Subd. 5. Payment for services provided. If the enrollee's health plan uses a capitated or bundled payment arrangement to reimburse a provider for services provided in an inpatient setting, reimbursement for services covered under this section must be paid separately and in addition to any reimbursement otherwise payable to the provider under the capitated or bundled payment arrangement, unless the health carrier and the provider have negotiated an increased capitated or bundled payment rate that includes the services covered under this section.

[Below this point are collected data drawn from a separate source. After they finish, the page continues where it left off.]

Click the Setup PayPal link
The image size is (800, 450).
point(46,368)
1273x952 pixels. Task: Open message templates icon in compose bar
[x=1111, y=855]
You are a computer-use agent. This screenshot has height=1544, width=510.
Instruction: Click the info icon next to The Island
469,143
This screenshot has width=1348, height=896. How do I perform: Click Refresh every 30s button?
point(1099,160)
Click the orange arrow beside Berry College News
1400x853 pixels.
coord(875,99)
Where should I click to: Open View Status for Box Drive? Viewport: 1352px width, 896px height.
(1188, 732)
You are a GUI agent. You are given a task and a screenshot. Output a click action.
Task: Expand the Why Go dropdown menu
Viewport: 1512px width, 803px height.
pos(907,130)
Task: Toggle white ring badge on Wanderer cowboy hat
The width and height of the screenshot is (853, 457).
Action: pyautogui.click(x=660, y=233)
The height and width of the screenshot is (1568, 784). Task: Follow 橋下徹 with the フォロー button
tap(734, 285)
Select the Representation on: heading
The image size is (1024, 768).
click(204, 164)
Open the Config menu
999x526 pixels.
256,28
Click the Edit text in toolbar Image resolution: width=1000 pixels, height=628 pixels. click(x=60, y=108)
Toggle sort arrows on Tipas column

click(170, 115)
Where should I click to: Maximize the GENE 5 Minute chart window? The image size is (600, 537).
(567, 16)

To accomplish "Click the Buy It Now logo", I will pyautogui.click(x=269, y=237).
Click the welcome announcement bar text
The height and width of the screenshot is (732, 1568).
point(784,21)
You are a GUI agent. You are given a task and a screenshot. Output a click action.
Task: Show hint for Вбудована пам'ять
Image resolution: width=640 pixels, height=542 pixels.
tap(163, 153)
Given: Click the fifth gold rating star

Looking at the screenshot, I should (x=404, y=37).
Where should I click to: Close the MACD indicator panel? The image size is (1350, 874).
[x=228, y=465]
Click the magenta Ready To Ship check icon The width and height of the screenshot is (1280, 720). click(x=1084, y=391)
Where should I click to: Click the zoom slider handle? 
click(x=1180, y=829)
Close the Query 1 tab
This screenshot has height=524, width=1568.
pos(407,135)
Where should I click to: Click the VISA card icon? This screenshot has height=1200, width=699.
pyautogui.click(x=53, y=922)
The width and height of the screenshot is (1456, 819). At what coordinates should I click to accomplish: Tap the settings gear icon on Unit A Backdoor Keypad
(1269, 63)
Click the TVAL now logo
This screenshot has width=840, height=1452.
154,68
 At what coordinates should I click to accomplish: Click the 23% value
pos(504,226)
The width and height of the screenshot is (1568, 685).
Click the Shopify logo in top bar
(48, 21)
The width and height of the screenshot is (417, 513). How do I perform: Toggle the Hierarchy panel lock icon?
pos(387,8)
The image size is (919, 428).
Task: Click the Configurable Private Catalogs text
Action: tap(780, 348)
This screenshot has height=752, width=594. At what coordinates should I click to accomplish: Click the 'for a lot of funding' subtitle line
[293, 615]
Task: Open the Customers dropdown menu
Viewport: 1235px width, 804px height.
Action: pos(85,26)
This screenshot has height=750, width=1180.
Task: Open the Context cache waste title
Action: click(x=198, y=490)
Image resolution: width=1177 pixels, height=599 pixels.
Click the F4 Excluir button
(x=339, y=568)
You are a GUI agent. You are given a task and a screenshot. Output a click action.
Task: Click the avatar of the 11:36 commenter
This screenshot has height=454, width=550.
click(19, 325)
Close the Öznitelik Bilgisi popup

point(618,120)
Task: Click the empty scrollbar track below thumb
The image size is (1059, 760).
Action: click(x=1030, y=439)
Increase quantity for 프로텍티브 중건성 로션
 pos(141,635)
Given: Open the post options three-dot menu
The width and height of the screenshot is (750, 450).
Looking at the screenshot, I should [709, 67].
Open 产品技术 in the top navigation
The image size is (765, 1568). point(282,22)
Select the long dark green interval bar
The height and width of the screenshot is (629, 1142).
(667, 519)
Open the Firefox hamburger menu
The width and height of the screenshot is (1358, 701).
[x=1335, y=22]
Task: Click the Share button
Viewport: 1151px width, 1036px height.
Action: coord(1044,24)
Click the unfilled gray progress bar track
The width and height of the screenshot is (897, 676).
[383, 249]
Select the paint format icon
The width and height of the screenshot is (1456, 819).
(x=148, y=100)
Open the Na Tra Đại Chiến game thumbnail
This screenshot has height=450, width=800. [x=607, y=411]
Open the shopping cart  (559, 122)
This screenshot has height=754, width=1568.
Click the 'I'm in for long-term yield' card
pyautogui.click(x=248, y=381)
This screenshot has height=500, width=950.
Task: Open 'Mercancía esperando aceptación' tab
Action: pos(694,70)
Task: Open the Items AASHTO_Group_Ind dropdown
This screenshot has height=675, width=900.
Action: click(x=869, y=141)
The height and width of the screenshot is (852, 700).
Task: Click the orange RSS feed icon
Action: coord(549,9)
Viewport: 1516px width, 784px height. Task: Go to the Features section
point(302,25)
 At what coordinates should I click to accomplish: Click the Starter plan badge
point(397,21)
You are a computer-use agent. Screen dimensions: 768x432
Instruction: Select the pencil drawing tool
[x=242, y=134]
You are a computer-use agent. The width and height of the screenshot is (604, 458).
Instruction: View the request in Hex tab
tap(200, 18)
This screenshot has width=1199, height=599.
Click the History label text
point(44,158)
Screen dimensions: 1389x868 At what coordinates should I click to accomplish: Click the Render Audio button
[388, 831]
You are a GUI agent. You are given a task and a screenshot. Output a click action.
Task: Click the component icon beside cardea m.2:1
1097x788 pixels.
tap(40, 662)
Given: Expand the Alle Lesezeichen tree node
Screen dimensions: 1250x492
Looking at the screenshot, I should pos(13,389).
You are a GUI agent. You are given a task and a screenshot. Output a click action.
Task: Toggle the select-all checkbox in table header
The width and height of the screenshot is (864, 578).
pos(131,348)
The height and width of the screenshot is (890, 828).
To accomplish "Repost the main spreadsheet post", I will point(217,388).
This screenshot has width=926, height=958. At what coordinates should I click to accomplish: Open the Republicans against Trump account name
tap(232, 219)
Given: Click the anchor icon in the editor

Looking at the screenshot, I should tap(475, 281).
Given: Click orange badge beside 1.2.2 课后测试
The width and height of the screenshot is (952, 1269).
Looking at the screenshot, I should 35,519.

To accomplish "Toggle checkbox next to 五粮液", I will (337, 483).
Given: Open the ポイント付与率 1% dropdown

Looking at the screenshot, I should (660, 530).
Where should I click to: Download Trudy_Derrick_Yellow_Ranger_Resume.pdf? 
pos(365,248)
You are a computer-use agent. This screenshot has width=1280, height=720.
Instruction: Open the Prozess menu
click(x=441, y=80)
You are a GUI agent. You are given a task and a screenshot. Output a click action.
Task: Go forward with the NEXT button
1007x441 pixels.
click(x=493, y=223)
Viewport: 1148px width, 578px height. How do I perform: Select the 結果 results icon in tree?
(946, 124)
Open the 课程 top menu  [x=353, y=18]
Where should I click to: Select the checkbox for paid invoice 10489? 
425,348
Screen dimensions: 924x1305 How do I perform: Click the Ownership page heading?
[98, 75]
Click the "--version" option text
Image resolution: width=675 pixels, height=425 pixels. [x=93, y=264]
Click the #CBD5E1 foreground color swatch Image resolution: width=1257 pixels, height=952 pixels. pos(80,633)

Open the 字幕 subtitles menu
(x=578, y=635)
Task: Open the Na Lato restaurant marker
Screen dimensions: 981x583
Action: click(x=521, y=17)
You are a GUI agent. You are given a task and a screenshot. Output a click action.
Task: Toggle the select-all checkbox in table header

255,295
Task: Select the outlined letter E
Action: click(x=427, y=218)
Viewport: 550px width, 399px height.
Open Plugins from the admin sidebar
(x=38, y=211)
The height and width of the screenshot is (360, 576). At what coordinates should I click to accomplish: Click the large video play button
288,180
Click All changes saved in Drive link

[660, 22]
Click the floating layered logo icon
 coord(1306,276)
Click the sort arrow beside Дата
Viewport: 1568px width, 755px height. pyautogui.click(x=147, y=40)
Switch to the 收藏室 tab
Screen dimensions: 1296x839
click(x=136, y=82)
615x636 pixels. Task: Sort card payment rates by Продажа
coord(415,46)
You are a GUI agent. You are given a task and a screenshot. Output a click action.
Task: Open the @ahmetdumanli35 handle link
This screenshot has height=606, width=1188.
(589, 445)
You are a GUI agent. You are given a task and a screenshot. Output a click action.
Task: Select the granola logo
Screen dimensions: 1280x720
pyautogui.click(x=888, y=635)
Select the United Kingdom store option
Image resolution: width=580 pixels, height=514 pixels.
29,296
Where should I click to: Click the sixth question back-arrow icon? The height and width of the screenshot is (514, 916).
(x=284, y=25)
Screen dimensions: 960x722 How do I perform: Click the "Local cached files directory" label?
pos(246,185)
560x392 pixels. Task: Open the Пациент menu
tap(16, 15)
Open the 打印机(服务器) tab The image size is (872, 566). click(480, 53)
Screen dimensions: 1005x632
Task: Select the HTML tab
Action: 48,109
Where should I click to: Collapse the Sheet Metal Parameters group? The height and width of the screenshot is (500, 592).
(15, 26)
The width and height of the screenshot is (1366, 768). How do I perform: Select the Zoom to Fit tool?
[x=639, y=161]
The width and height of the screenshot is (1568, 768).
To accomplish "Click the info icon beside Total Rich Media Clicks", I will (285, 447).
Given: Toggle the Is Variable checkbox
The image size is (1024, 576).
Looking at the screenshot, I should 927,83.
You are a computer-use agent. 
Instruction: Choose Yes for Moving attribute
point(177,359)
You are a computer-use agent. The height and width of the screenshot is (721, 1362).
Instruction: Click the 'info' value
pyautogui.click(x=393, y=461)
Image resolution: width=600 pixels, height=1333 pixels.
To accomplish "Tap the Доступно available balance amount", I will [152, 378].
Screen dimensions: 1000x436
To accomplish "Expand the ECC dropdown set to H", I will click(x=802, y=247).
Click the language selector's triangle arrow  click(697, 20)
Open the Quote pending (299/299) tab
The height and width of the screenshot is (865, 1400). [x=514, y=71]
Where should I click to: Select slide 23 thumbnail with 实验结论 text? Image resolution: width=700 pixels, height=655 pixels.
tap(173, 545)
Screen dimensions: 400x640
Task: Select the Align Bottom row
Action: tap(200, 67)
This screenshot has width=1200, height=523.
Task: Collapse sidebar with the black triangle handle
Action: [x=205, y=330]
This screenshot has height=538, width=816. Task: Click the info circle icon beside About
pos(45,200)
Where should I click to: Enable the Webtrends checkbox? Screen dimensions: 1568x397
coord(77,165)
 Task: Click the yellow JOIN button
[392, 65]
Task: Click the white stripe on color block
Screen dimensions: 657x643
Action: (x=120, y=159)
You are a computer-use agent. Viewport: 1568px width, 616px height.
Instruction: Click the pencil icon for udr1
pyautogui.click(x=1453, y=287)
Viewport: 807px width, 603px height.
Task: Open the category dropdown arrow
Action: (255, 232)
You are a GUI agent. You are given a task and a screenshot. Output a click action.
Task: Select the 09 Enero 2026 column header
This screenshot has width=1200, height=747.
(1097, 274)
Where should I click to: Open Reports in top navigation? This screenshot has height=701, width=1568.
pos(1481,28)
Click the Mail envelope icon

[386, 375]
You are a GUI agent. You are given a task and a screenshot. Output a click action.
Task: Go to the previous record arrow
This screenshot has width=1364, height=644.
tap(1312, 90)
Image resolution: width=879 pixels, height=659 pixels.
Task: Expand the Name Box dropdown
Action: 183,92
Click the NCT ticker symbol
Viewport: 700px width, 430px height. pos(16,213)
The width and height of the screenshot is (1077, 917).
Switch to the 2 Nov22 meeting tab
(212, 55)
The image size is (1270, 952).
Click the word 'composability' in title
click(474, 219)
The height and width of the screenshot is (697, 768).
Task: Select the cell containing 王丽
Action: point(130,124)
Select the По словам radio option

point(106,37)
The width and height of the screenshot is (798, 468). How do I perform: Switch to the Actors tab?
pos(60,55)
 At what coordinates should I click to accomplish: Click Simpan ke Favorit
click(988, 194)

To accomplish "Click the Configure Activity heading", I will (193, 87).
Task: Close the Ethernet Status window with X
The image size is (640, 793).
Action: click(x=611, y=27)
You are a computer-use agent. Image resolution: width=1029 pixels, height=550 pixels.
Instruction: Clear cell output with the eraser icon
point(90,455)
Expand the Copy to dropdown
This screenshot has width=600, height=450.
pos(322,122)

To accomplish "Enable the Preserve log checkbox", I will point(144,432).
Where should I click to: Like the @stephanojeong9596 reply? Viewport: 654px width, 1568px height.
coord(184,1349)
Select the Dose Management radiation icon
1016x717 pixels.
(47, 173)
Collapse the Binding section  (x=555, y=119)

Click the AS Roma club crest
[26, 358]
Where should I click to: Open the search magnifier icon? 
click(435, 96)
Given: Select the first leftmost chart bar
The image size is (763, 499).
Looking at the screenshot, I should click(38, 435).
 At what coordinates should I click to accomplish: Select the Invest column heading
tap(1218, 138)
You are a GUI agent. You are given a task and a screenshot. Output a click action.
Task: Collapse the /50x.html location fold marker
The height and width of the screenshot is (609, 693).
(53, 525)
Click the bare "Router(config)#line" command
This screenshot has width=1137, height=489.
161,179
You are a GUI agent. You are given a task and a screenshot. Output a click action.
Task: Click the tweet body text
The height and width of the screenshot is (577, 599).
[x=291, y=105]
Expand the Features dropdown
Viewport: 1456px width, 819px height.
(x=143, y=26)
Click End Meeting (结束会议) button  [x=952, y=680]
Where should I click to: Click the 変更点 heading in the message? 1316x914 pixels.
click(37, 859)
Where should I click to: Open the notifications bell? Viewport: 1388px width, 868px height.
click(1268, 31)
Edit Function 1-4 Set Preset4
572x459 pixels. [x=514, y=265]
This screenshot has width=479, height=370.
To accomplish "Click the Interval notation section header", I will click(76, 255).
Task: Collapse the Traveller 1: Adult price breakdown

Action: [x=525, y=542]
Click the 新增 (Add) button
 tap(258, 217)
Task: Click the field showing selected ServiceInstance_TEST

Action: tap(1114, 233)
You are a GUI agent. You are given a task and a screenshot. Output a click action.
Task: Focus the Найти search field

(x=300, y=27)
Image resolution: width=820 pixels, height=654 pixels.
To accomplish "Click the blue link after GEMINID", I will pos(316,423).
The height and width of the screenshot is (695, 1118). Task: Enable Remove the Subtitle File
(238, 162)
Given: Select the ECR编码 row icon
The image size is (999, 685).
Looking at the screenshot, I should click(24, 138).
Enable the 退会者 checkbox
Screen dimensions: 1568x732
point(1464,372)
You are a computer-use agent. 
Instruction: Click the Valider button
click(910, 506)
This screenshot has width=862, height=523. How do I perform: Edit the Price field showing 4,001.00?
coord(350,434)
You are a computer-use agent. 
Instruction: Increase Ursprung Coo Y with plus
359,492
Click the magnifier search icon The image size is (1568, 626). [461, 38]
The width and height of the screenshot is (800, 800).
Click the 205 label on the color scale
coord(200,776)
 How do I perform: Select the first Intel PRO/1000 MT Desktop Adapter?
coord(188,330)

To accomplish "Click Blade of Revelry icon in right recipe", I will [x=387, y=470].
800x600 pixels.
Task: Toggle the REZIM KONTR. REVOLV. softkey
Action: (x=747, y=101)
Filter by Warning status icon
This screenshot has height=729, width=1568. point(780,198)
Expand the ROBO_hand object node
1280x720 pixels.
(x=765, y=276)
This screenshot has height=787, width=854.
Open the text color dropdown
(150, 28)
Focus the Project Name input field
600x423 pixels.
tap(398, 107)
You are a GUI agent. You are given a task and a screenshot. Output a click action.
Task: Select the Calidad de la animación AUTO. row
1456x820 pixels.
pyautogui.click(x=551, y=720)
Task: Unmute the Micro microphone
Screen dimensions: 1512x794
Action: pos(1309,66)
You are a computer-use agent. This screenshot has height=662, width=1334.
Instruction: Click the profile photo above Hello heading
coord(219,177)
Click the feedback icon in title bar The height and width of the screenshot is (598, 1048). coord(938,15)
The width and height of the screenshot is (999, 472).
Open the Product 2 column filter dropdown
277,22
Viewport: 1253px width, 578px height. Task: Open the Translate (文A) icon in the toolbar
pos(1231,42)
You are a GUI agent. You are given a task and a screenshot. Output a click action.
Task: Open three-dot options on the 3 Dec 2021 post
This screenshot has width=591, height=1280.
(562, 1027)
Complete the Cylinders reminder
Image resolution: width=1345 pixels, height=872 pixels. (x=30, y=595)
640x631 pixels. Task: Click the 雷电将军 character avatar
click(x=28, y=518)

Subd. 6. Genetic data. Genetic data generated as a result of performing rWGS and covered under this section:
(1) must be used for the primary purpose of assisting the ordering provider and treating care team to diagnose and treat the patient;
(2) is protected health information as set forth under the Health Insurance Portability and Accountability Act (HIPAA), the Health Information Technology for Economic and Clinical Health Act, and any promulgated regulations, including but not limited to Code of Federal Regulations, title 45, parts 160 and 164, subparts A and E; and
(3) is a protected health record under sections 144.291 to 144.298.
Subd. 7. Reimbursement.
(a) The commissioner of commerce must reimburse health carriers for coverage under this section. Reimbursement is available only for coverage that would not have been provided by the health plan without the requirements of this section. Treatments and services covered by the health plan as of January 1, 2024, are ineligible for payments under this subdivision by the commissioner of commerce.
(b) Health carriers must report to the commissioner of commerce quantified costs attributable to the additional benefit under this section in a format developed by the commissioner. A health plan's coverage as of January 1, 2024, must be used by the health carrier as the basis for determining whether coverage would not have been provided by the health plan for purposes of this subdivision.
(c) The commissioner of commerce must evaluate submissions and make payments to health carriers as provided in Code of Federal Regulations, title 45, section 155.170.
Subd. 8. Appropriation. Each fiscal year, an amount necessary to make payments to health carriers to defray the cost of providing coverage under this section is appropriated to the commissioner of commerce.

Minn. Stat. § 62A.3098

Added by 2024 Minn. Laws, ch. 127,s 57-6, eff. 1/1/2025.